Эвритмист, как это понимал Лабан, выполняет новую социальную функцию: «это особая профессия, в которой методы искусства прилагаются к этическим целям». Но при этом эвритмия не стремится к созданию церкви, а тем более государства: вместо этого «она пробуждает нерелигиозное и неюридическое сознание, а это само по себе создает новые социальные формы».[77] Танец, в понимании Лабана, был трансцендентальным феноменом, сочетанием мысли, чувства и воли. «Человек должен восстать против засилья абстрактных идей и наполнить мир танцем тела-души-духа. Самым великим достижением человечества во все века было рождение Tänzergeist, “духа танцора”».[78]

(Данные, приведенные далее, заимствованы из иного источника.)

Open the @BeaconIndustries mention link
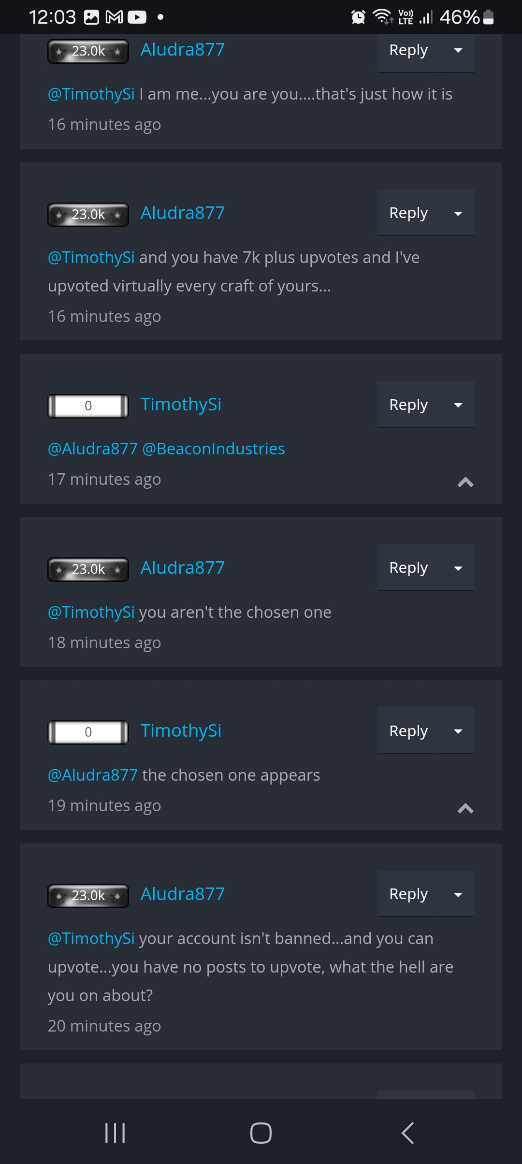Image resolution: width=522 pixels, height=1164 pixels. [x=214, y=449]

На пике своей популярности в 1913 году Лабан заявил, что среди его учеников есть представители по меньшей мере шестидесяти семей района Асконы.[79] В этот момент к нему присоединилась Мэри Вигман. Она родилась в Ганновере в 1886 году и начала танцевать достаточно поздно. По ее словам, Лабан «был проводником, который отворил перед ней ворота в мир ее мечтаний».[80] Она оставила рассказы о вдохновении, царившем в Асконе. Одна из танцовщиц жила в футляре фисгармонии; иногда они всю ночь танцевали под граммофон в пещерах или тавернах.[81]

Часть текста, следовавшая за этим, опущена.